→ Input:

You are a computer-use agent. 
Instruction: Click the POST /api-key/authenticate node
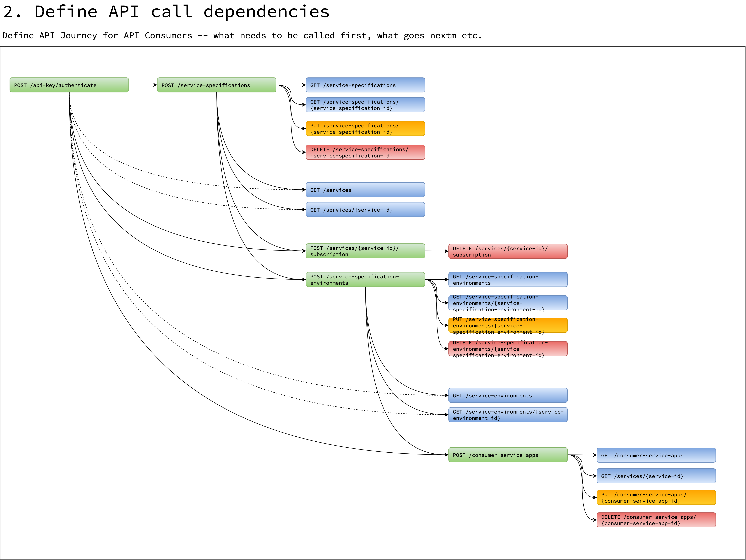pos(69,85)
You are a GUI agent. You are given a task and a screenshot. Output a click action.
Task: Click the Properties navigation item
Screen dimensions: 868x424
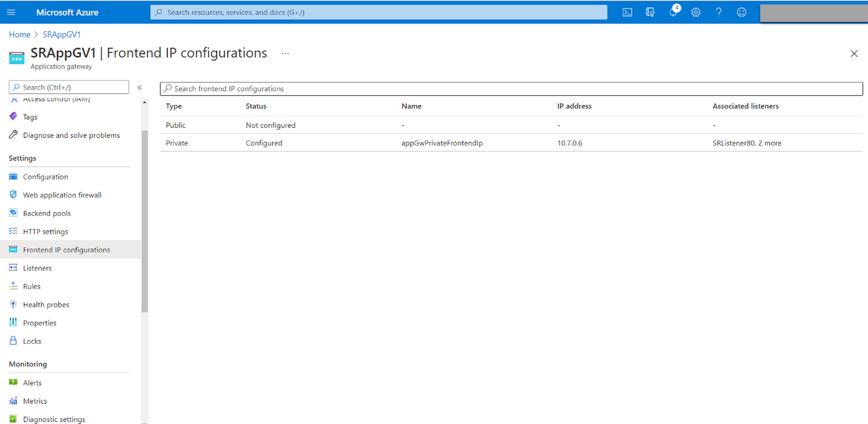click(40, 322)
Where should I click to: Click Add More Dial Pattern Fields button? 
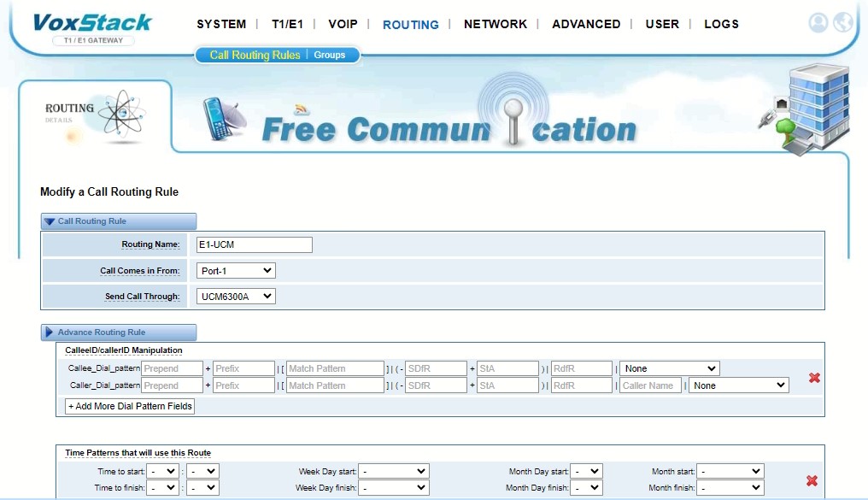131,407
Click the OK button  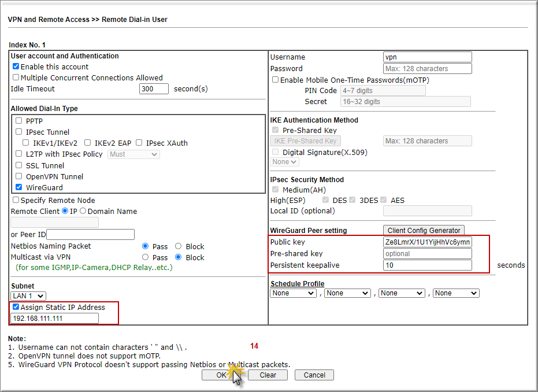[x=221, y=375]
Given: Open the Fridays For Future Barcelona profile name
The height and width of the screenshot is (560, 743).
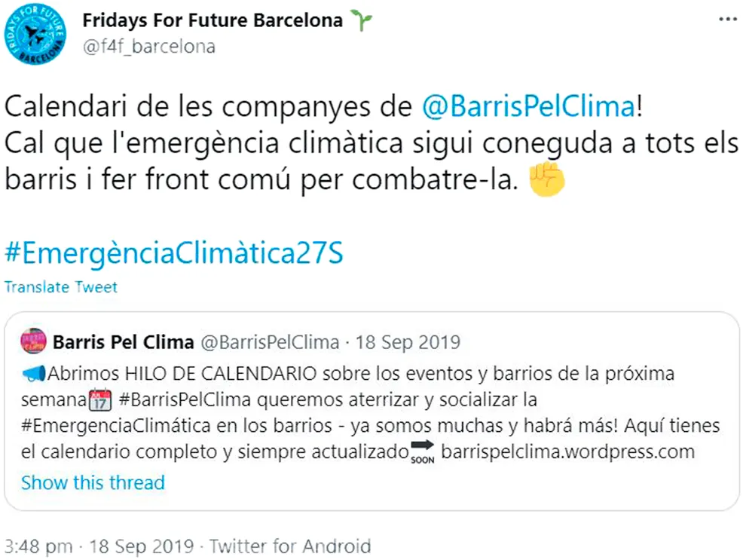Looking at the screenshot, I should tap(213, 20).
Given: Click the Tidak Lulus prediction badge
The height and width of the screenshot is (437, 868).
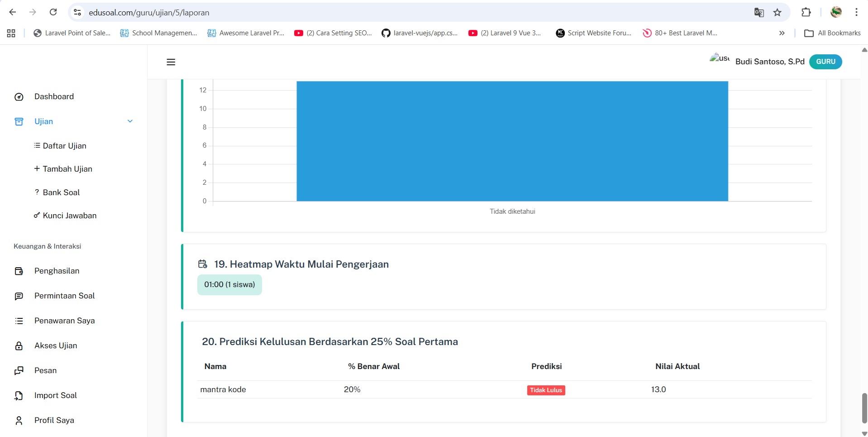Looking at the screenshot, I should click(x=546, y=390).
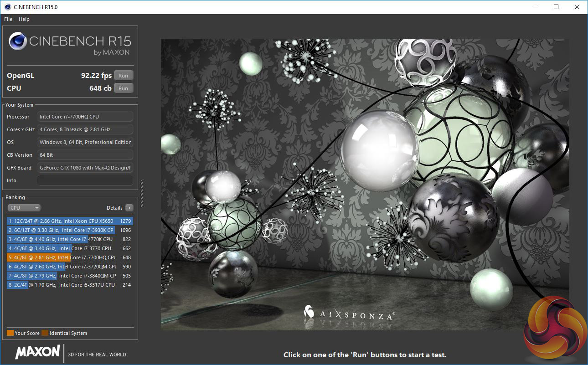Click the MAXON logo at bottom left

coord(37,352)
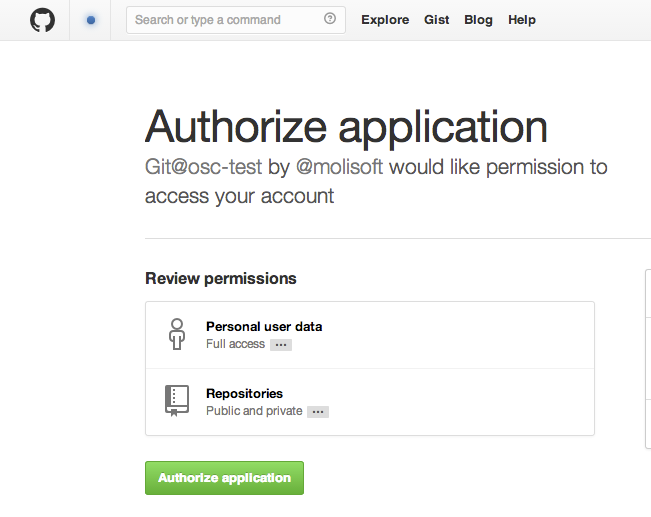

→ Stated problem: Update everything from "Given: Click the Tidak Lulus prediction badge" down through the end of the material, replacing "prediction badge" with "prediction label" and keeping everything else the same. Omit the pictures from your output.

→ Solved problem:
Given: Click the Tidak Lulus prediction label
The height and width of the screenshot is (437, 868).
Looking at the screenshot, I should click(x=546, y=390).
Click the MAXON logo at bottom left

coord(37,352)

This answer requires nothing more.